Data records =>
--------------------------------
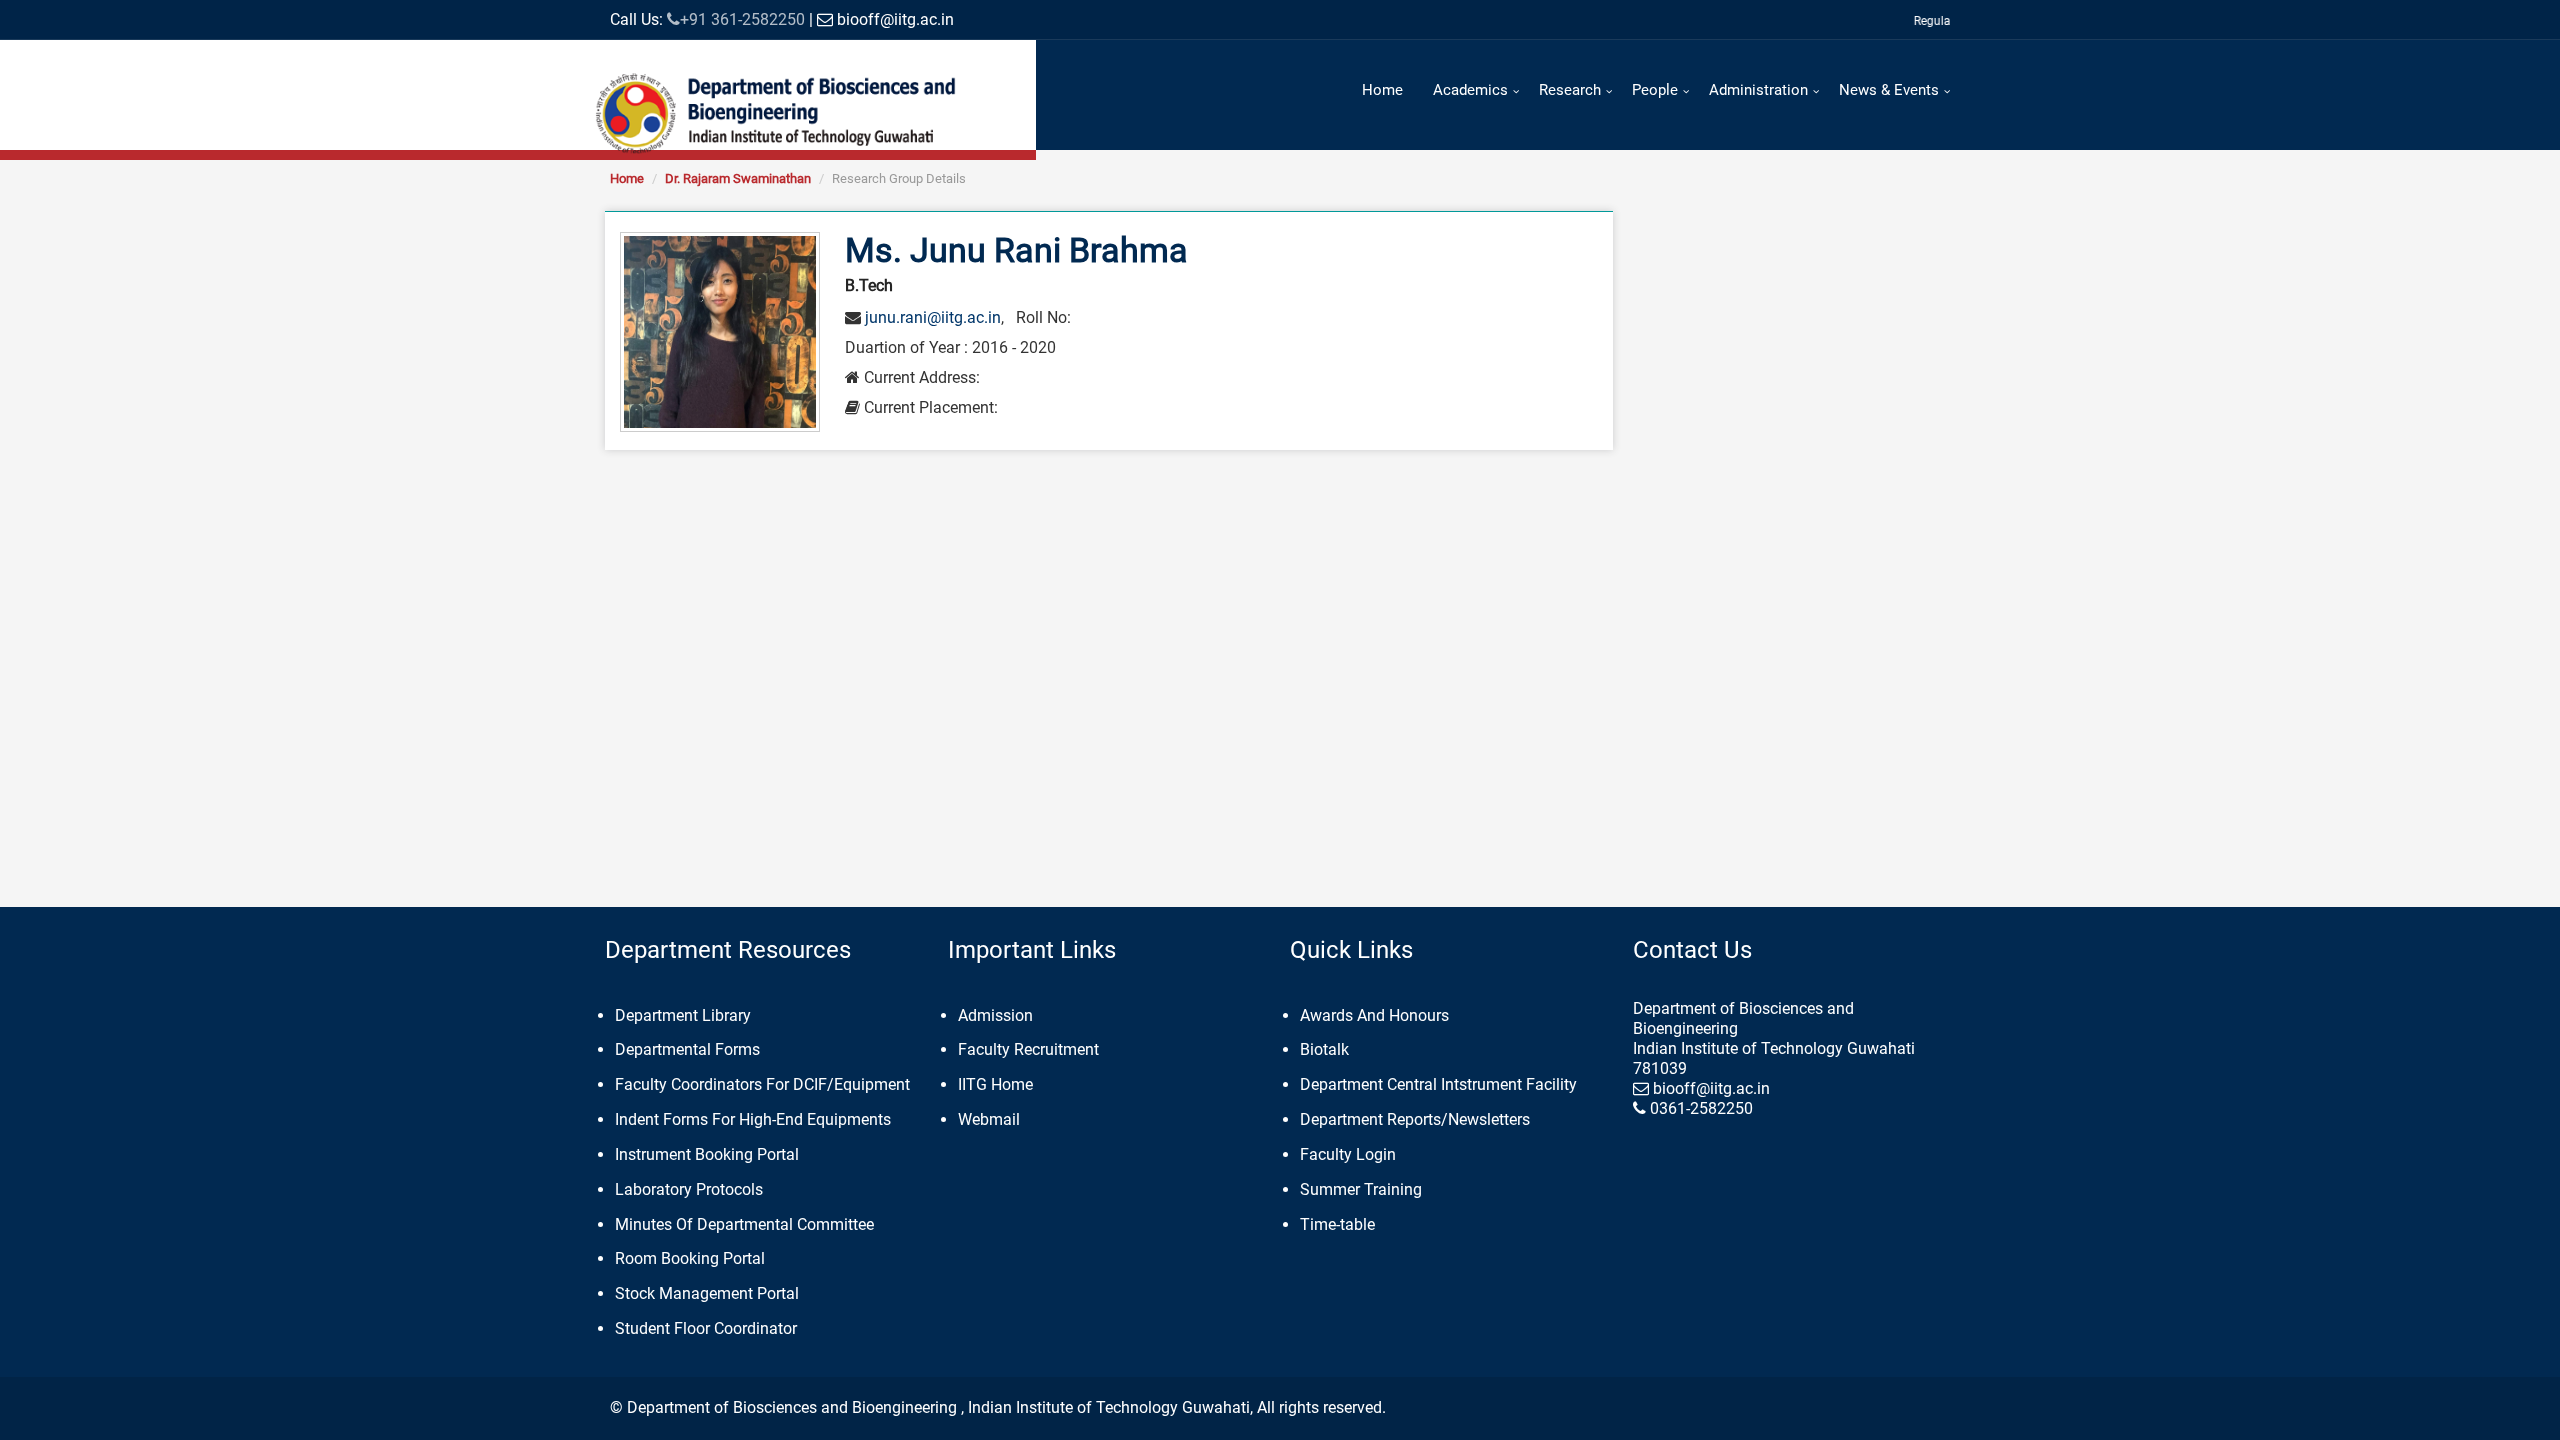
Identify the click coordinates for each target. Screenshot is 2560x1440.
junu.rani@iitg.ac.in (933, 317)
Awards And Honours (1374, 1015)
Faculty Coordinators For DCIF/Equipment (762, 1084)
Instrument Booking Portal (707, 1154)
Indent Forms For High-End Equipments (753, 1119)
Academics (1470, 90)
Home (1382, 90)
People (1655, 90)
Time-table (1337, 1224)
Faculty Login (1348, 1154)
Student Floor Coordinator (706, 1328)
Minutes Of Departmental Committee (744, 1224)
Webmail (989, 1119)
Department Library (683, 1015)
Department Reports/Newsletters (1415, 1119)
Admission (995, 1015)
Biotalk (1324, 1049)
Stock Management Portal (707, 1293)
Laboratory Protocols (689, 1189)
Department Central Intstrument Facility (1438, 1084)
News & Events (1889, 90)
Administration (1758, 90)
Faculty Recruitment (1028, 1049)
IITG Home (995, 1084)
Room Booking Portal (690, 1258)
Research (1570, 90)
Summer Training (1361, 1189)
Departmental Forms (687, 1049)
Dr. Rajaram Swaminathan (738, 178)
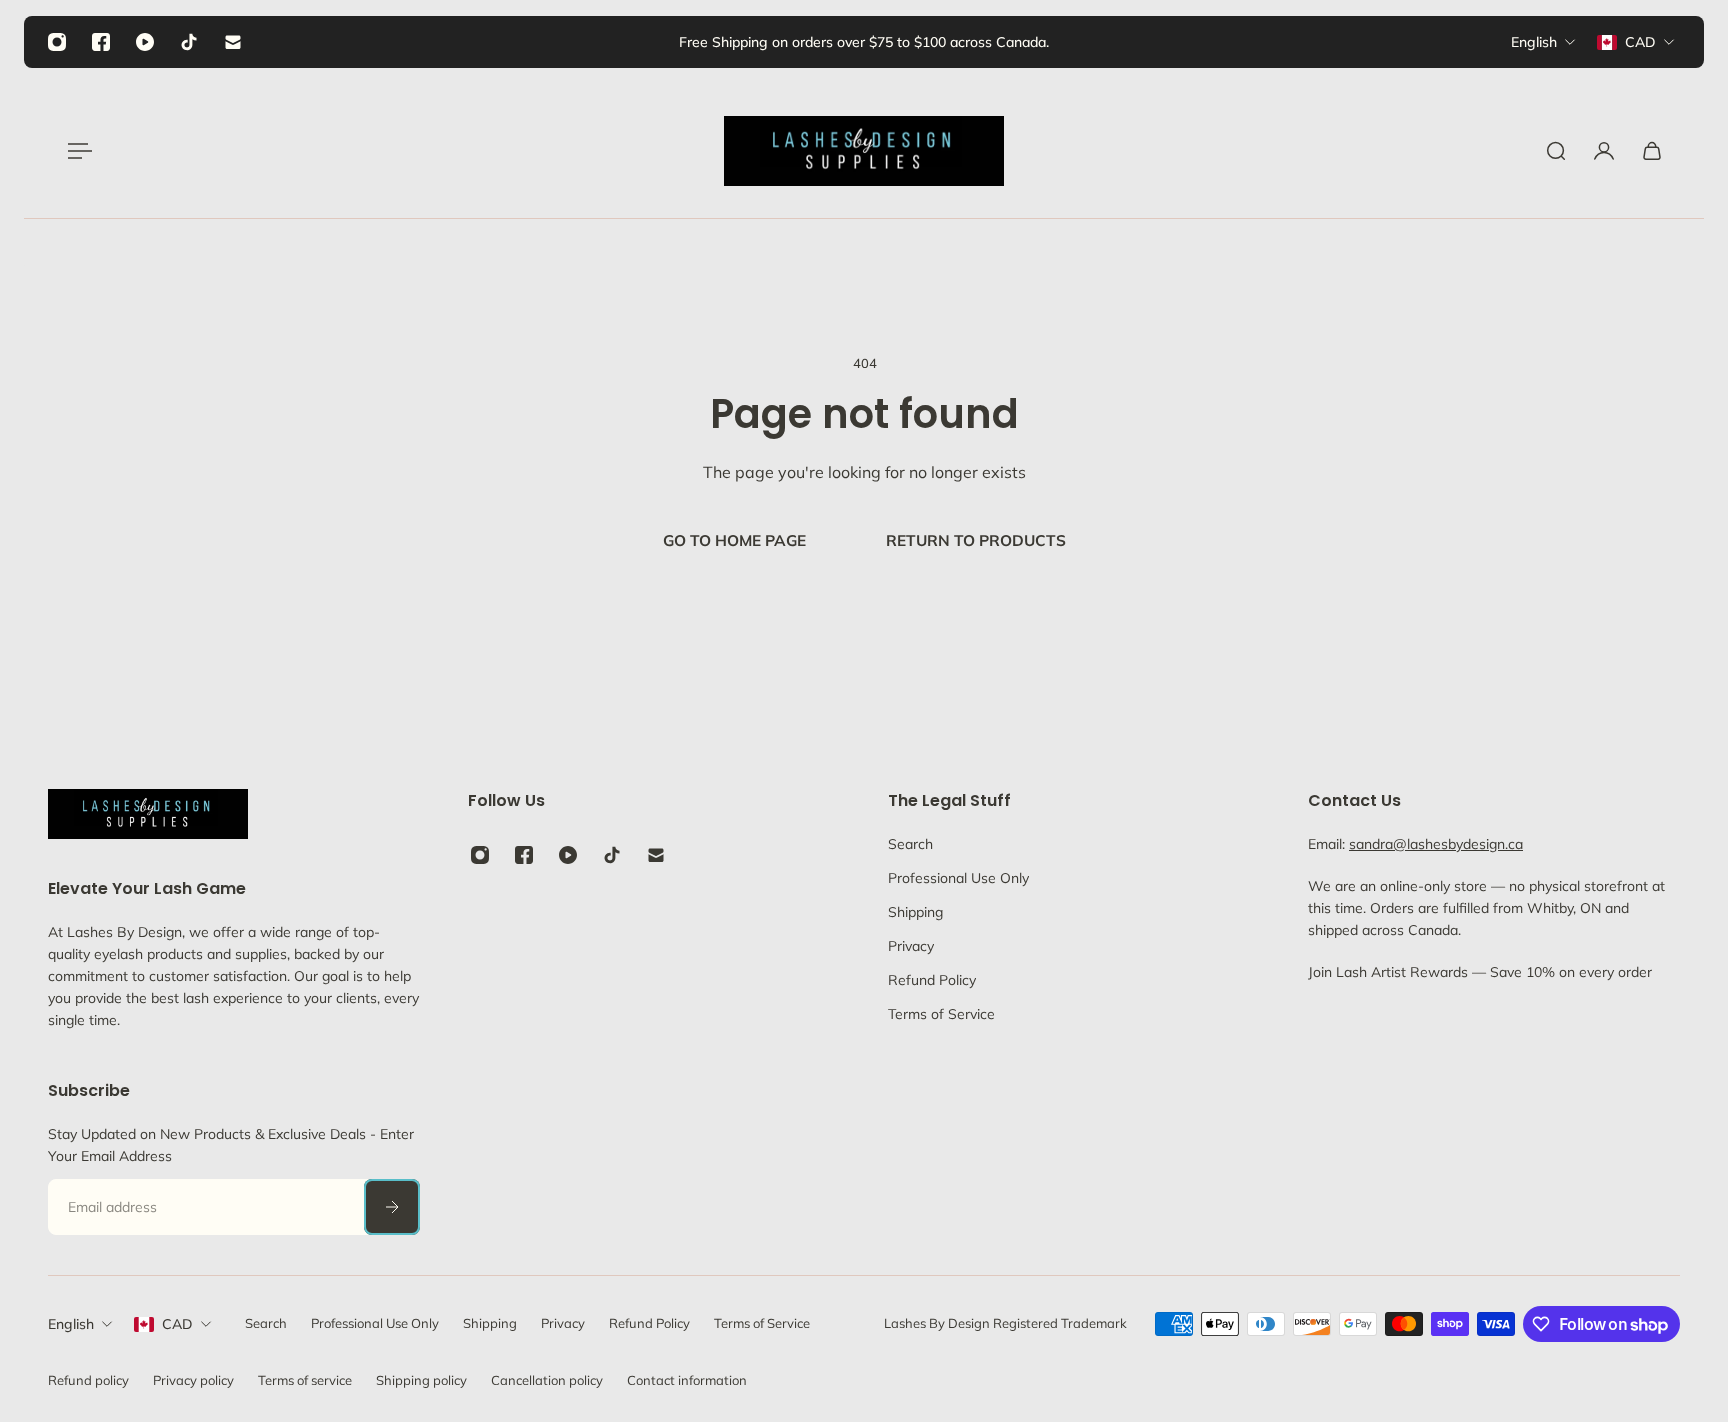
--------------------------------
Exercise brief => Each line of the material goes into your copy unchanged, but no picture does.

Solution to the exercise =>
Identify the click coordinates for each target. Screenshot is 2560x1440.
junu.rani@iitg.ac.in (933, 317)
Awards And Honours (1374, 1015)
Faculty Coordinators For DCIF/Equipment (762, 1084)
Instrument Booking Portal (707, 1154)
Indent Forms For High-End Equipments (753, 1119)
Academics (1470, 90)
Home (1382, 90)
People (1655, 90)
Time-table (1337, 1224)
Faculty Login (1348, 1154)
Student Floor Coordinator (706, 1328)
Minutes Of Departmental Committee (744, 1224)
Webmail (989, 1119)
Department Library (683, 1015)
Department Reports/Newsletters (1415, 1119)
Admission (995, 1015)
Biotalk (1324, 1049)
Stock Management Portal (707, 1293)
Laboratory Protocols (689, 1189)
Department Central Intstrument Facility (1438, 1084)
News & Events (1889, 90)
Administration (1758, 90)
Faculty Recruitment (1028, 1049)
IITG Home (995, 1084)
Room Booking Portal (690, 1258)
Research (1570, 90)
Summer Training (1361, 1189)
Departmental Forms (687, 1049)
Dr. Rajaram Swaminathan (738, 178)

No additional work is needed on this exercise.